Es werde nicht bestritten, daß eine offenkundige Vorbenutzung der Tauchrohre gemäß A, F und K stattgefunden habe. Diese Tauchrohre wiesen jedoch einen kreisförmigen Querschnitt auf und deren Stromstöreigenschaften seien daher minimal. Nur ein Tauchrohr mit einem von der Kreisform abweichenden Querschnitt verursache eine Aufwärtsströmung, worauf es für die Stromstörerwirkung ankomme. Der Fachmann verstehe unter dem Begriff "Stromstörer" im eigentlichen Sinne ein durch einen "paddelartigen Abschnitt" gekennzeichnetes Element. Ferner gäben A, F, oder K keinen Hinweis zu einer Probenahme, geschweige denn zur Rückführung der Probe. Das Tauchrohr gemäß A sei jedoch zur Durchführung von Probenahmen verwendbar.

Zu den offenkundigen Vorbenutzungen gemäß P16 bis P18 hat die Beschwerdegegnerin vorgetragen, die Prospekte der Beschwerdeführerin deckten sich nicht mit der Multifunktionssonde gemäß P16 bis P18, da sie kein abgeflachtes Element offenbarten. Ferner trage die Auftragsbestätigung der Firma De Dietrich keine Unterschrift. Die Multifunktionssonde aus P16, P17 oder P18 habe zwar eine Stromstörerfunktion, sie sei aber einwandig und benötige im unteren Teil eine sehr feine Innenbearbeitung für das Einsetzen der im Prospekt A9 gezeigten PTFE-Hülse. Die Multifunktionssonde werde mit dem in A9 gezeigten Pfropfen verschlossen und mit den sich vom Pfropfen erstreckenden Meßsonden bestückt. Die entnommene Probe werde nicht zurückgeführt und eine Einleitfunktion sei in A9 nicht offenbart.
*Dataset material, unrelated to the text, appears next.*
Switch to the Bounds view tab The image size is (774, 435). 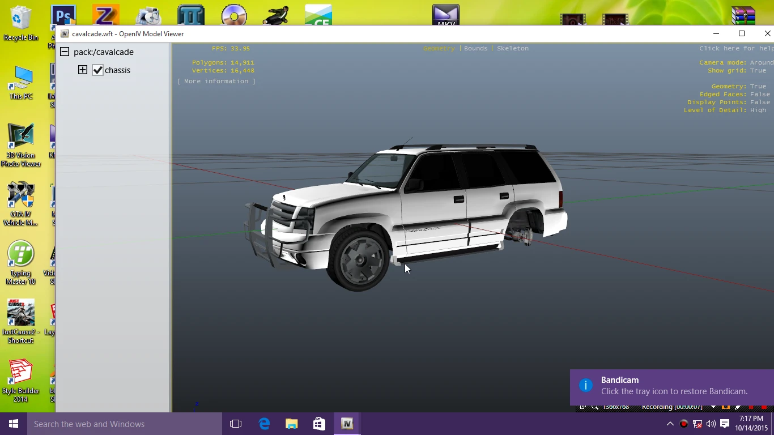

Die Multifunktionssonde gemäß P16, P17 oder P18 mit dem in A9 erklärten Aufbau sei ein kompliziertes Gerät mit Leckageproblemen. Es werde ferner in A9 und P16 bis P18 nicht von einem Tauchrohr, sondern von einem Trägerrohr gesprochen und die Multifunktionssonde sei kein Tauchrohr, denn die Hauptfunktion eines Tauchrohrs sei die Einleitung von Substanzen in den Behälter. In Spalte 2, Zeile 16, des Patentes seien zwar die zwei Funktionen "Einleitrohr und Tauchrohr" getrennt angegeben; dieser Ausdruck sollte jedoch "Einleitrohr bzw. Tauchrohr" lauten. Beim Einsatz dieser Multifunktionssonde werde jedenfalls noch ein gesondertes Tauchrohr für das Einleiten von Substanzen benötigt mit der Folge, daß im Gegensatz zum patentgemäßen Einbauteil ein weiterer Behälterstutzen dafür belegt werden müsse. Die Aufgabe, eine minimale Anzahl von Stutzen zu belegen, werde durch die besagte Multifunktionssonde nicht gelöst. Die Innenfläche des Rohrs sei in der Multifunktionssonde gemäß P17 nicht im oberen Bereich emailliert. Wenn sie im oberen Bereich emailliert wäre, dann würden im Laufe der Zeit wegen Wasserstoff-Ausgasung Risse im Email auftreten. Nicht einmal die Beschwerdeführerin habe vermocht, ihr Tauchrohr gemäß A mit ihrer Multifunktionssonde zu kombinieren, um die drei Funktionen Probenahme, Tauchrohr und Stromstörer in einem einzigen Einbauteil zu realisieren.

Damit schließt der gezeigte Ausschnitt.